Hy Borin, editor-in-chief of Kampuchea Thmey, said he had retracted the story as it had led to controversy, and would not say if he still stood behind its substance. He said that Sophat had the right to file a complaint, but would be better served by clarifying the issue.

“We received the document from an anonymous source,” Borin said, adding that the detailed list of prices seemed credible to the newspaper. “We requested to interview the provincial police chief, but he did not reply, and then we decided to publish it.”

Preap Kol, director of Transparency International Cambodia, said that the practice of higher officials requiring kickbacks for positions likely to offer opportunities for further corruption was not unusual.

“Tying promotion of or offering positions with the amount of money/bribery is quite common in the current Cambodian government administration system and political parties, especially for lucrative positions or assignments (which provide great opportunity for the appointees to earn much money),” Kol said via email.

“But such practice has never been visible, officially documented or written,” he explained.

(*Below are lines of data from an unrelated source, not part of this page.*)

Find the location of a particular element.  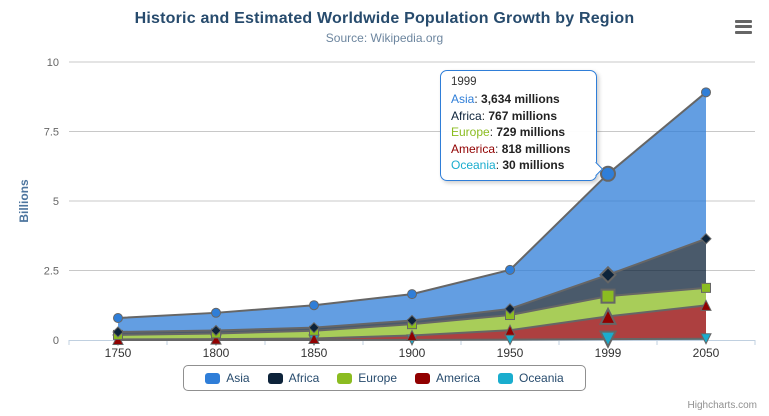

x-axis-label: 1900 is located at coordinates (412, 353).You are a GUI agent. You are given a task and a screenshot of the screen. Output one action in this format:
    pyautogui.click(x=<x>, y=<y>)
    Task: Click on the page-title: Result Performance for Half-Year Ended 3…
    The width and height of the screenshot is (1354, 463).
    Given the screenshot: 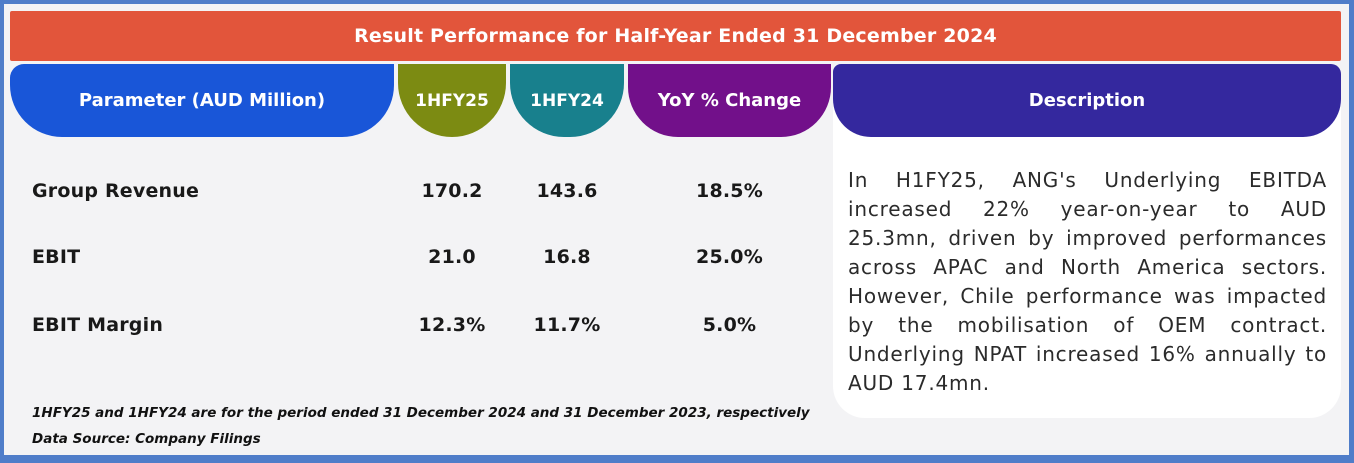 What is the action you would take?
    pyautogui.click(x=676, y=36)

CNRP lawmaker Keo Phirum, who represents Kratie, said he had not heard anything about anger over kickbacks inside the provincial police force, but that he rarely expected to get such news.

“It could be an inside CPP thing that they keep very secret. If it was going on, you have to talk inside the CPP networks,” Phirum said. He said he could not comment on the claims without the document.

“The CPP has had many problems inside their networks in the past, with the members making contributions to get positions, but I have no evidence to say that is happening in Kratie,” he said.

According to the Cambodian Center for Independent Media’s “Who Owns the Media?” database, Kampuchea Thmey is owned by Prime Minister Hun Sen’s daughter, Hun Mana. It rarely – if ever – targets high-level officials in its coverage about claims of corruption.

Yet it is not the first time this year it has published and retracted an article highly critical of high-level officials. In May, its home page featured an article asking why there had been no arrests in the 1999 murder of popular music video actor Piseth Pilika.

Pilika was rumoured to be the mistress of Prime Minister Hun Sen, and diaries released after her death claimed she received death threats from his wife, Bun Rany. The article contrasted the lack of investigations in that case with thorough inquiries into claims deputy opposition leader Kem Sokha took a mistress.